Feminicídio com punição simbólica é violência em pleno mês das mulheres

Imbróglio jurídico no caso da morte da cabeleireira Rosemary Justino Lopes em 2015 alimenta sensação de impunidade

Publicado em 13/03/2023 às 01h00
Feminicídio
Jesús Figón (à frente), diplomata espanhol acusado de assassinar a esposa no apartamento do casal em Jardim Camburi. Crédito: Reprodução / Carlos Alberto Silva

O momento não poderia ser mais inoportuno: um julgamento de um crime bárbaro - uma mulher de 56 anos morta com cinco facadas em Jardim Camburi - tem início em pleno dia 8 de março, data dedicada às lutas femininas por igualdade e respeito, já cercado pela expectativa de ser um evento jurídico sem resultados concretos, no caso de condenação.

Isso porque o réu, o diplomata Jesús Figón Leo, é um cidadão espanhol. A legislação do país europeu exige o espelhamento processual para acatar as decisões judiciais estrangeiras, o que não ocorreu, já que a Espanha não prevê a realização de júri virtual. Para a sentença valer, Jesús Figón deveria estar presencialmente no julgamento. A estratégia de defesa mais eficiente, portanto, foi não comparecer.

À época do crime, em 2015, o diplomata assumiu a autoria e teve o passaporte confiscado. Pela legislação espanhola, contudo, todo cidadão tem direito a cumprir pena no país, e o Superior Tribunal de Justiça (STJ) cassou a determinação que o obrigava a permanecer no Brasil durante o processo. Desde 2017, Jesús vive fora do Brasil.

Tudo dentro da lei (da Espanha), sem nenhum esforço de obrigá-lo a se fazer presente.

Jésus foi então condenado a 9 anos e 4 meses no segundo dia de júri, em 9 de março. Pena que foi suavizada porque o acusado "reagiu sob emoção após provocação da vítima". A defesa no Brasil vai recorrer da decisão, o que é garantido pelo devido processo legal, não há questionamento quanto a isso.

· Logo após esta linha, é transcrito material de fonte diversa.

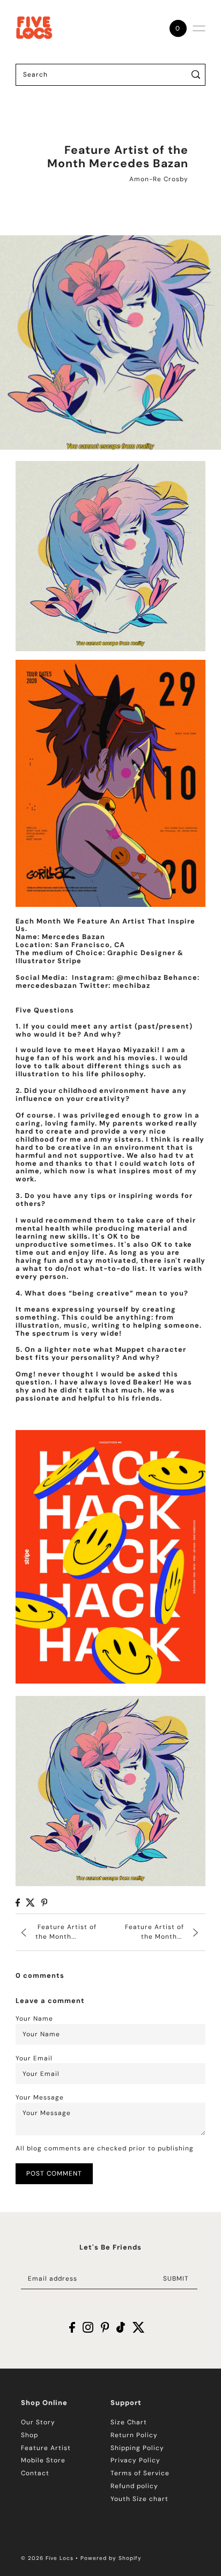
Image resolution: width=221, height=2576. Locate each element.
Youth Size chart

A questão é se, depois das idas e vindas jurídicas, caso se confirme a condenação, haverá punição de fato para o espanhol. Somente com o trânsito em julgado a decisão será comunicada à justiça espanhola, o que pode se arrastar por anos. E não há nenhuma garantia de que a pena seja aplicada na Espanha.

Esse imbróglio jurídico no caso específico da morte da cabeleireira Rosemary Justino Lopes em 2015 alimenta sensação de impunidade. Principalmente no que diz respeito à violência contra a mulher. O que se espera nesses casos de tamanha covardia é que, ao menos, o julgamento seja para valer, sem deixar um gosto amargo de derrota.

É difícil demais encarar o fato de que é quase certo que não haverá punição, sendo que uma mulher já foi punida. Assim como Rosemary, tantas outras continuam a receber a pena capital, como o caso de Letycia Peixoto Fonseca, que foi morta em Campos (RJ). Ela estava grávida de 8 meses. O empresário capixaba Diogo Viola De Nadai é, segundo a polícia, suspeito de ser mandante do crime.

A maior derrota de uma mulher vítima de violência é a perda da própria vida. Quando o sistema jurídico abre brecha para não punir o algoz, é a justiça que também sai derrotada.